▶ **Input**

-----

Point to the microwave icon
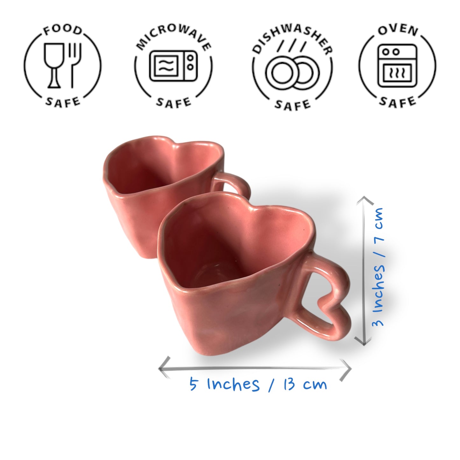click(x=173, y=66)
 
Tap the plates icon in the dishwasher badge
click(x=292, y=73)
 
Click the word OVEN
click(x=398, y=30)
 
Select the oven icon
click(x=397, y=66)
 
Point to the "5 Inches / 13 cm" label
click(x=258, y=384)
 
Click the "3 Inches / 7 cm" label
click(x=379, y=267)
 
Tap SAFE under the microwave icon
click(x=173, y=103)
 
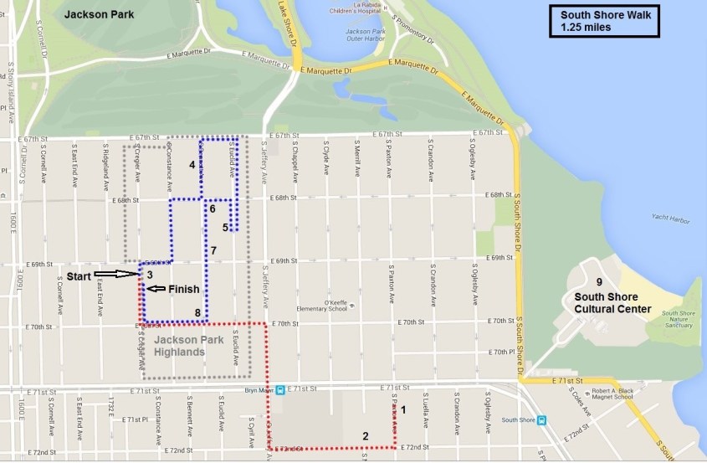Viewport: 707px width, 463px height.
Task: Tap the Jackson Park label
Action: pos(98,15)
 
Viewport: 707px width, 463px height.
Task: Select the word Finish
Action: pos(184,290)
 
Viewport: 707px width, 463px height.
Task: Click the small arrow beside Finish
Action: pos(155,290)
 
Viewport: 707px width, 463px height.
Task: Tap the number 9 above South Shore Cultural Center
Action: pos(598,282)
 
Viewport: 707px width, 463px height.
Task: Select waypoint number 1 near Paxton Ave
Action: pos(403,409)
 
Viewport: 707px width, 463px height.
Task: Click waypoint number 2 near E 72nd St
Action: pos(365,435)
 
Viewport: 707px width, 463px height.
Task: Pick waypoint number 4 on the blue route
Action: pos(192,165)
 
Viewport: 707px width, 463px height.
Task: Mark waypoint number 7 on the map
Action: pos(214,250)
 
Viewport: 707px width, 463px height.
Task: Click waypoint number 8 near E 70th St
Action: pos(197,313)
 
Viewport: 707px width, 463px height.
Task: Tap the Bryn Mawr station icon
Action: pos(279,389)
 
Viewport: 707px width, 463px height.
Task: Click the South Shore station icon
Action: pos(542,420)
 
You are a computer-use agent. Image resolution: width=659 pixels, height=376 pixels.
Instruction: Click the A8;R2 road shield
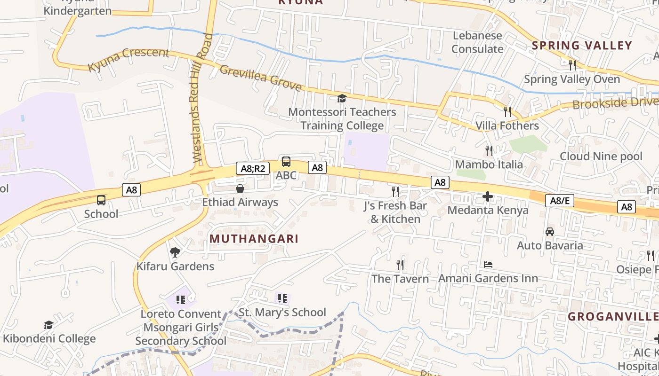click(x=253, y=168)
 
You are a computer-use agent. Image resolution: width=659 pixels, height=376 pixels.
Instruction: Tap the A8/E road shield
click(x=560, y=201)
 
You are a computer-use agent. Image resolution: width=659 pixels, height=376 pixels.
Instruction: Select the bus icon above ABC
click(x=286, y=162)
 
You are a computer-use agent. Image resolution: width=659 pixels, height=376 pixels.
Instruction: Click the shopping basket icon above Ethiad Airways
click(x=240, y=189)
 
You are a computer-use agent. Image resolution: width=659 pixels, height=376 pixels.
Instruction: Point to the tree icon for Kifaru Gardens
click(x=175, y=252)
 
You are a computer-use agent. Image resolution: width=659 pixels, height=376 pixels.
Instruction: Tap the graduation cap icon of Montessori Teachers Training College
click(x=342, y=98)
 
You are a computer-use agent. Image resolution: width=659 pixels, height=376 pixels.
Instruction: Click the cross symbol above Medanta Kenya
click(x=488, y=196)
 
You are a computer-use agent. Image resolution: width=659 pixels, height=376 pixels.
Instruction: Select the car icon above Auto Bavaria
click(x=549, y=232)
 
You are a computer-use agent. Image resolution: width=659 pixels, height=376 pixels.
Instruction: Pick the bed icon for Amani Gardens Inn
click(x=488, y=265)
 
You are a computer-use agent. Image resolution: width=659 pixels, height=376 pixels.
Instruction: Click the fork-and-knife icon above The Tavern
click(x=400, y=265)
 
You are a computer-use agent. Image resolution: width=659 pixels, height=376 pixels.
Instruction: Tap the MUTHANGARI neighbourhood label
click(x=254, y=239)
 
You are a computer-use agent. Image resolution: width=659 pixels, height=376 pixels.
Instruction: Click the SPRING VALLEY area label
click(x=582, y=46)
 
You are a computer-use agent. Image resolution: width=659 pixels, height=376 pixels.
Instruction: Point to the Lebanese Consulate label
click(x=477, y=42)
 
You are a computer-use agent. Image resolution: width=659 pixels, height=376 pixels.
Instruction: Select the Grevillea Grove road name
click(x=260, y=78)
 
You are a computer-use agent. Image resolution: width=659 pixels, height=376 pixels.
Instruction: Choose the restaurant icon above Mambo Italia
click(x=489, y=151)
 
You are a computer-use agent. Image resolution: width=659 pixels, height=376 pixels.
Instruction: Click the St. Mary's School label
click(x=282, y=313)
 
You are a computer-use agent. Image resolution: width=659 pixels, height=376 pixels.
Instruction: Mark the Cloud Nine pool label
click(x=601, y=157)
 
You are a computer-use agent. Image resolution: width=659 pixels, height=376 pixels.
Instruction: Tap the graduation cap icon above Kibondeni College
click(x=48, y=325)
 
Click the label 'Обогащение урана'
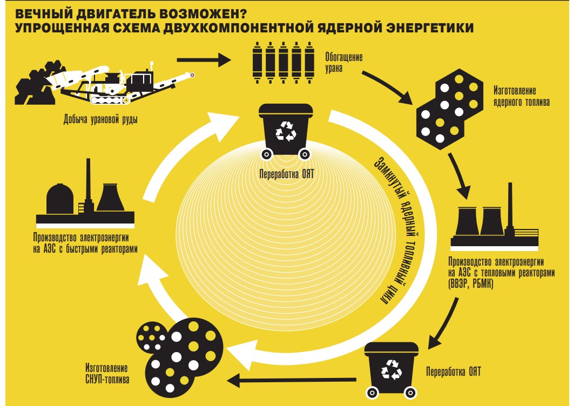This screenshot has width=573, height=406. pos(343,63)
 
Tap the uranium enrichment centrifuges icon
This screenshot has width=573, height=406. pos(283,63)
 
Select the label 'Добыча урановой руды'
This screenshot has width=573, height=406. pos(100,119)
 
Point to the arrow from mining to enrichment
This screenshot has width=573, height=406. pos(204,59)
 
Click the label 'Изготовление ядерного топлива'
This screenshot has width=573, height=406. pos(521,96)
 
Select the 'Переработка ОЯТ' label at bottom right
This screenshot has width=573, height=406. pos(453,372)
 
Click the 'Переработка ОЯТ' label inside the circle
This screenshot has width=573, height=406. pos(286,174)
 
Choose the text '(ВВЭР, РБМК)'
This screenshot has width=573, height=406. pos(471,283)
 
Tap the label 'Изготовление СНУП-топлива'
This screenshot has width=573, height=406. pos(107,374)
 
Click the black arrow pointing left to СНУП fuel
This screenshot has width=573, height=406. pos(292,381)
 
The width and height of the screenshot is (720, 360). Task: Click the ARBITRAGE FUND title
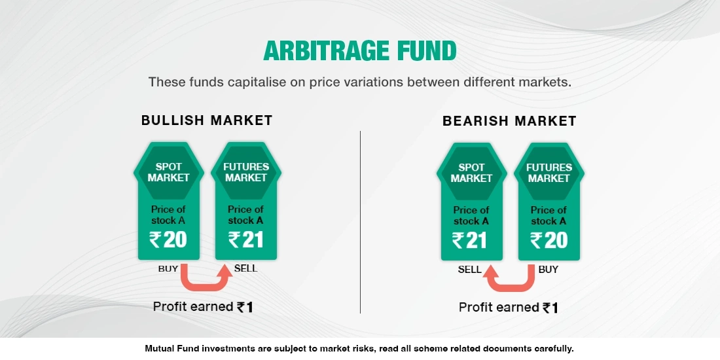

-----

▶ **Task**
Write out everything from the start of the material down to the line with "click(x=560, y=201)", requests included. Multiply each coordinate in the answers by 1.45 and round it to a whole number (halves go up), keep the numbers in the requests unchanged, and leave the pictures out.

▶ **Answer to this problem**
Point to the microwave icon
click(x=251, y=96)
 
Tap the plates icon in the dishwasher badge
click(x=423, y=106)
 
Click the word OVEN
click(x=577, y=44)
 
Select the oven icon
click(x=576, y=96)
 
Point to the "5 Inches / 13 cm" label
click(x=374, y=557)
 
Click the "3 Inches / 7 cm" label
click(x=550, y=387)
 
Tap SAFE under the microwave icon
click(x=251, y=149)
 
Viewport: 707px width, 463px height.
Task: Tap the Jackson Park label
Action: pos(142,22)
 
Viewport: 707px width, 463px height.
Task: Select the word Finish
Action: pos(267,421)
 
Viewport: 707px width, 463px height.
Task: Click the small arrow beside Finish
Action: pos(225,421)
 
Viewport: 707px width, 463px height.
Task: Tap the number 9 above South Shore Cultural Center
Action: pos(867,409)
 
Viewport: 707px width, 463px height.
Task: Select waypoint number 1 near Paxton Ave
Action: pos(584,593)
 
Viewport: 707px width, 463px height.
Task: Click waypoint number 2 near E 72nd St
Action: pos(529,631)
 
Viewport: 707px width, 463px height.
Task: Pick waypoint number 4 on the blue route
Action: pos(278,239)
 
Viewport: 707px width, 463px height.
Task: Mark waypoint number 7 on the map
Action: pos(310,363)
 
Viewport: 707px width, 463px height.
Task: Click waypoint number 8 near E 70th St
Action: pos(286,454)
 
Viewport: 707px width, 463px height.
Task: Tap the Bryn Mawr station icon
Action: pos(405,564)
 
Viewport: 707px width, 463px height.
Task: Click the South Shore station icon
Action: pos(786,609)
 
You are a computer-use agent. Image resolution: width=659 pixels, height=376 pixels.
Instruction: Click the A8;R2 road shield
click(x=367, y=244)
 
You are a computer-use agent. Image resolution: width=659 pixels, height=376 pixels.
Instruction: Tap the A8/E road shield
click(x=812, y=291)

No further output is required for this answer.